Um ähnliche Probleme künftig zu verhindern, soll der Neubau auf einer Bohrpfahlgründung erfolgen, auf Bohrpfählen mit einem Durchmesser von einem Meter.
„Auf dem Dach soll ebenfalls eine Photovoltaik-Anlage angebracht werden, außerdem auch an der Fassade“, sagt Gürlich. Um Strom für ein Areal zu produzieren, dass 365 Tage im Jahr, 24 Stunden täglich beträchtliche Mengen an Energie benötigt.
„Für das neue Werkgelände rechnen wir mit Kosten in Höhe von 69 Millionen Euro“, sagt der Baudirektor. Darunter fallen der Abriss des alten langgezogenen Gebäudes und der Neubau, der nur auf dem vorderen Teil des bisherigen Grundstücks geplant ist. Was den Bau auch so teuer macht, sind die besonderen Anforderungen für Bauvorhaben innerhalb eines Gefängnisses.
Bau sehr aufwendig - wegen Ausbruchsschutz
Alles muss ausbruchsicher gebaut werden. Und weil Handwerker auf dem Areal aufwendig kontrolliert werden und nur zu bestimmten Zeiten arbeiten können, haben sich die Verantwortlichen auch aus Kostengründen dazu entschieden, das Werkhof-Gelände während der Bauphase „auszulagern“. Dafür soll eine neue Mauer eingezogen werden, um die Baustelle vom restlichen Gefängnis-Areal abzutrennen. Die bestehende Gefängnismauer wird in Teilen aufgebrochen, damit die Handwerker von der Straße aus die Baustelle befahren können und hier wie auf einer ganz normalen Baustelle ihre Arbeit aufnehmen können.
Weitere Pläne für neue Gebäude
„Dadurch, dass wir das neue Gebäude in die Höhe bauen, gewinnen wir neue Flächen, die man künftig vielleicht auch für eine Erweiterung des Gefängnisses nutzen kann“, sagt Baudirektor Gürlich. Aber dies sei bislang noch Zukunftsmusik. Und doch denken die Verantwortlichen längst weiter.

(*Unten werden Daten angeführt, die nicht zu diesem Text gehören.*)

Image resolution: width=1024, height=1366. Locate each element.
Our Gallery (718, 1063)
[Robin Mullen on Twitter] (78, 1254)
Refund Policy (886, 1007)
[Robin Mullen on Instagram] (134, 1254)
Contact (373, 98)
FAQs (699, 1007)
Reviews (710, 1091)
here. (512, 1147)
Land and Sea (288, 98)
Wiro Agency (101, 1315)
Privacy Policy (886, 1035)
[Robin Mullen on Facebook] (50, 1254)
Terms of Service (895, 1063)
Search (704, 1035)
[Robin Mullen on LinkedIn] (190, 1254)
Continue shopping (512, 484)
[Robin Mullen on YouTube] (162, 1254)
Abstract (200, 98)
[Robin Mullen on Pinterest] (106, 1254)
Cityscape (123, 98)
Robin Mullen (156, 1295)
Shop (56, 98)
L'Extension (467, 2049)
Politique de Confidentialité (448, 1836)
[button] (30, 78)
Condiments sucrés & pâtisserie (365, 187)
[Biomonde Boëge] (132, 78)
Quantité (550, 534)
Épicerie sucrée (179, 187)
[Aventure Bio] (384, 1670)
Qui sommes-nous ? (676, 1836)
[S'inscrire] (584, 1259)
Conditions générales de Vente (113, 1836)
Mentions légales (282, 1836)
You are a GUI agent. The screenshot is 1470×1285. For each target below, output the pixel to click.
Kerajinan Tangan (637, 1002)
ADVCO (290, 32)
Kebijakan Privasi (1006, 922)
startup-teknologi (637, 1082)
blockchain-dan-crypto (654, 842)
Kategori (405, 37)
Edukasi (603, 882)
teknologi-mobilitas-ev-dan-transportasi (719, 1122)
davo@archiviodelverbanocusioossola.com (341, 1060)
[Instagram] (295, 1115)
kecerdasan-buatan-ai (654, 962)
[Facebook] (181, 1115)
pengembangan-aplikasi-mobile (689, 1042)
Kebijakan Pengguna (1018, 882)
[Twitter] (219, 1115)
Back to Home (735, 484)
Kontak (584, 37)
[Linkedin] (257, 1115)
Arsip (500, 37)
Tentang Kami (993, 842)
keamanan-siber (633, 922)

Die aktuellen Baumaßnahmen, über die sich Mitarbeiter des Landesbetriebs jahrelang Gedanken gemacht haben, sind Teil eines „Masterplans“, der auch andere Baumaßnahmen vorsieht - wenn sie denn perspektivisch im Haushalt bewilligt werden. So könnten im nächsten Schritt etwa Baupläne für das Krankenrevier auf dem Gefängnisareal vorgelegt werden. Und für das Wirtschaftsgebäude, in dem die hauseigene Metzgerei und Bäckerei, die Anstaltsküche und die Wäscherei befinden.